I get the print edition of Forbes still and have been considering dropping it in favor of the Kindle edition to save paper and because I don't care whether I get the supplemental magazines (Forbes Life, etc.) that mainly show me how the other half (other 1%?) lives, but the previous reviewer complaint about tables/graphs on Kindle is on target:
For example, the recent issue with tables of Mutual Funds and ETFs showed only one of the tables (it is readable if you look really close). The half dozen other tables in the print edition were missing, with only a text line place holder.
This is not good, folks. Graphics are a problem on Kindles, but there is no excuse for including some tables or graphs that display OK and leaving out similar ones.

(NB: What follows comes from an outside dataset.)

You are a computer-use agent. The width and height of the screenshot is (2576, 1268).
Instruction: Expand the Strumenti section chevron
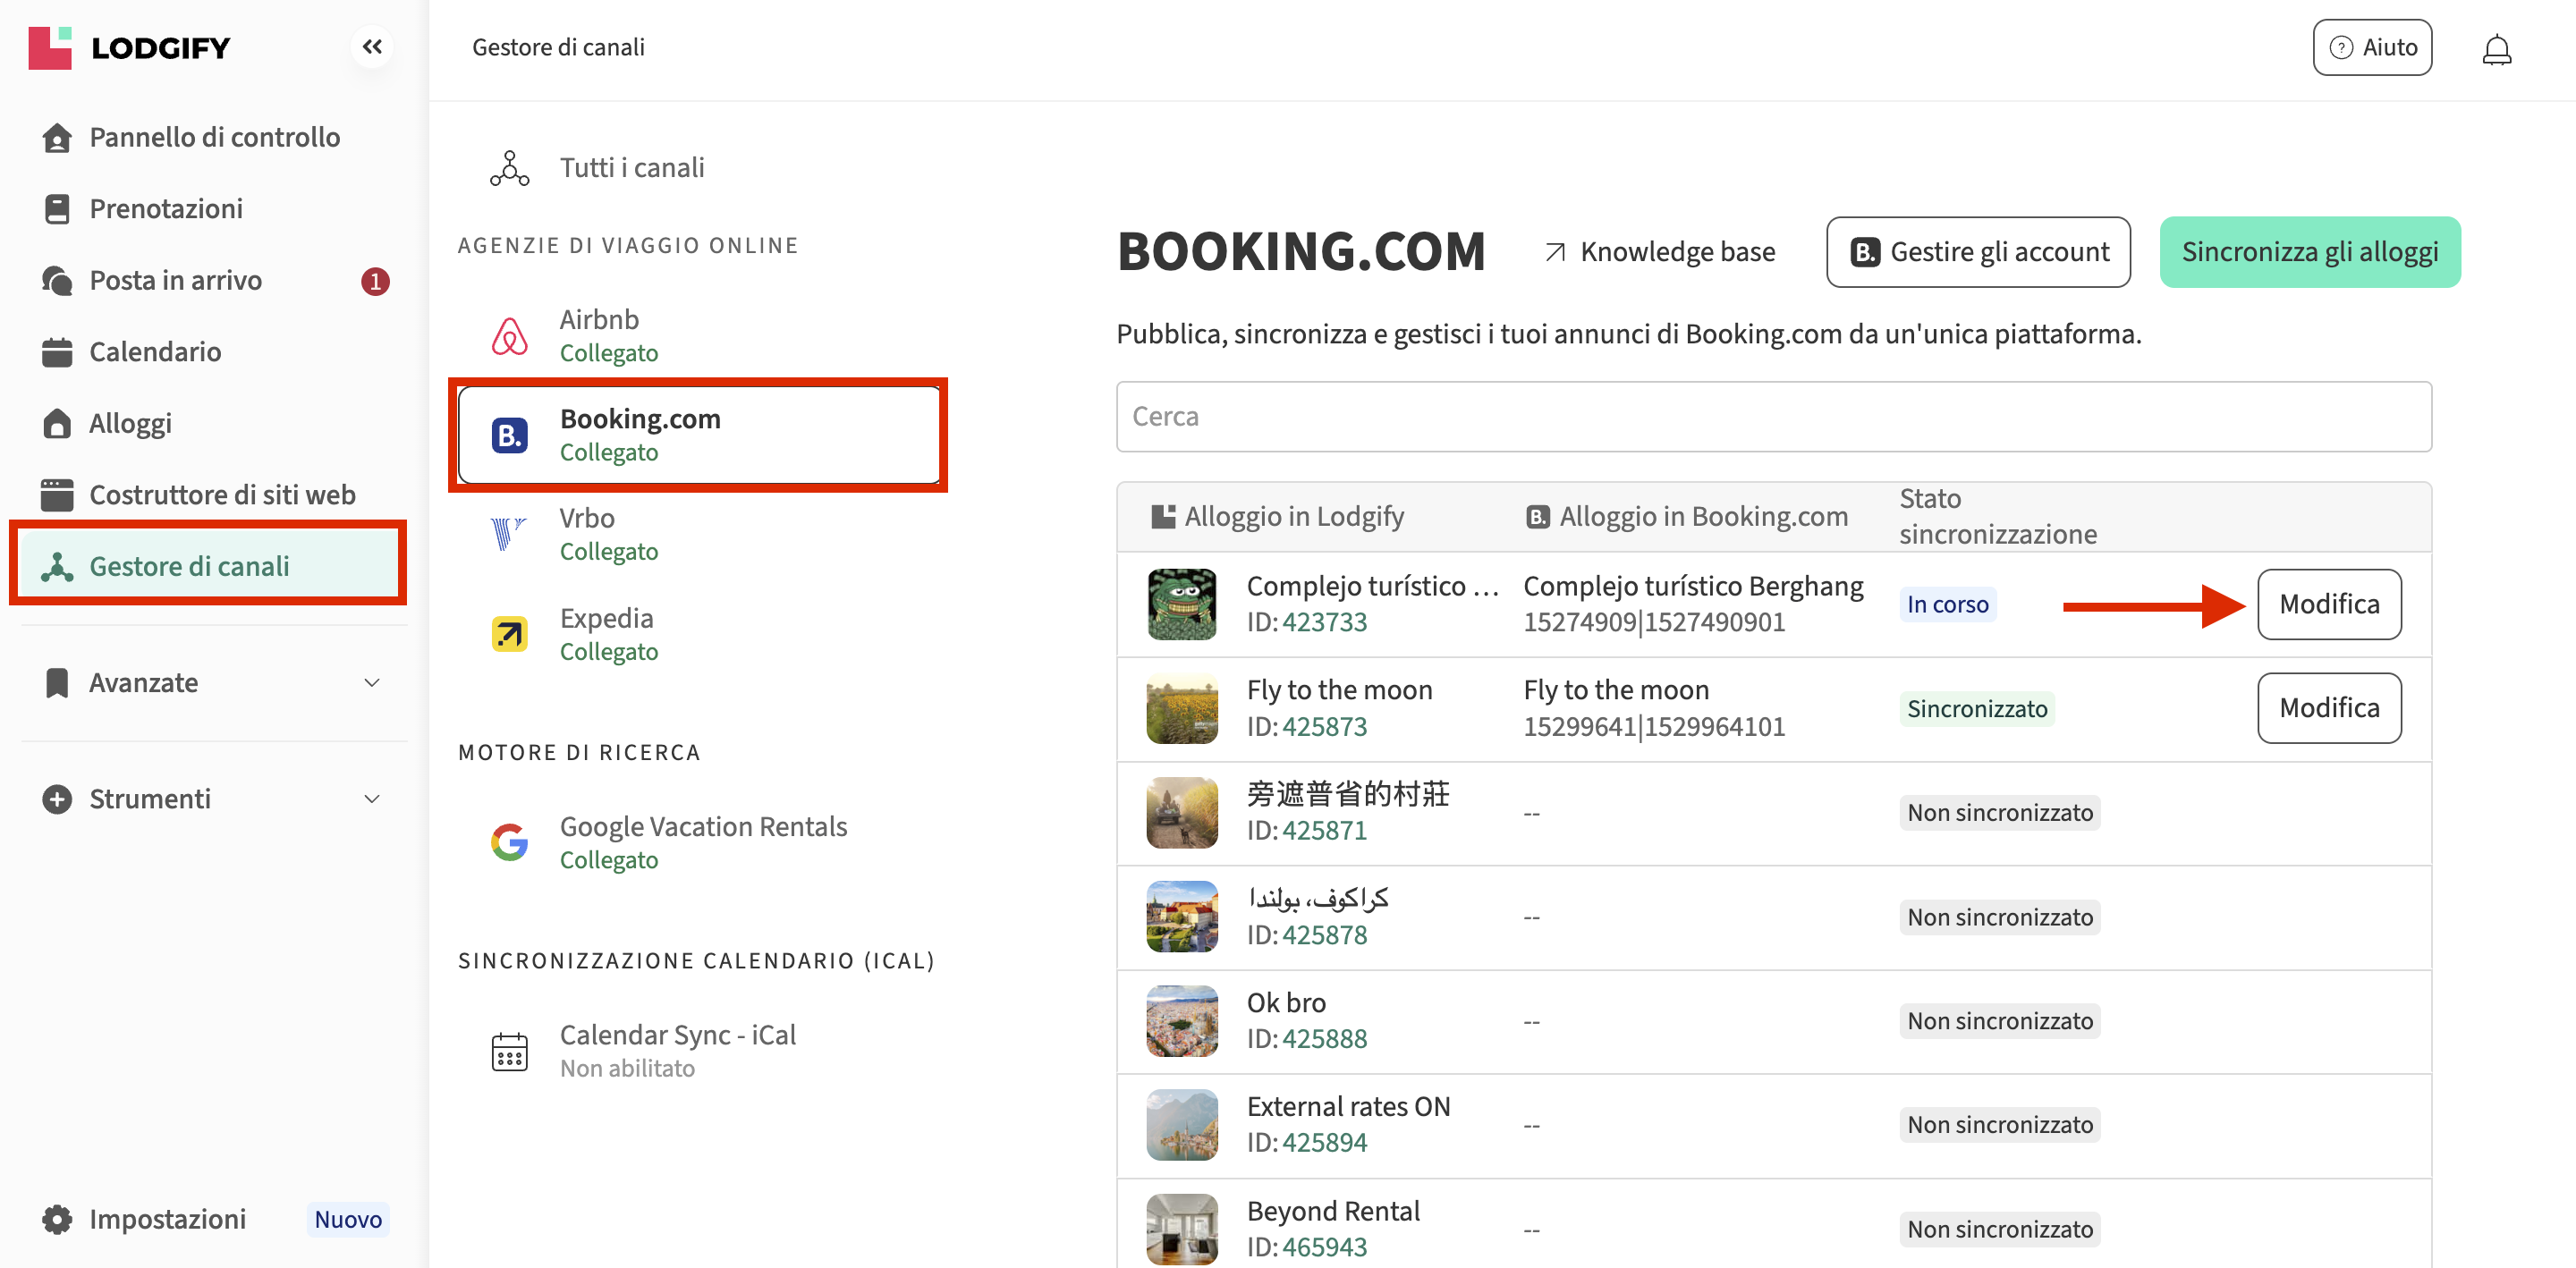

So far, I've found only the NYTimes does graphic newspaper content well, and the other magazines I've tried on Kindle are like text blogs, they don't do graphics at all.
There really is no excuse for this (Forbes, particularly with their pretention to be technologically with it, even with an article in that same issue on E-Ink and Kindle!). There is another Kindle format that some technical books are using ("TOPAZ", files have an AZW1 file extention).
Some Kindle books I've read in this format have a feature where when you click on a graphic, a "Zoom" option is added to the Kindle "Upper" ("highlight", "lookup", etc.) menu. Select "Zoom" and a half page hard-to-read chart is enlarged to full page and readable.
If we're going to pay good money for Kindle versions, the publishers should provide as close to print format and content as they can manage with the current state of Kindle technology. So far Forbes and most others aren't making the grade.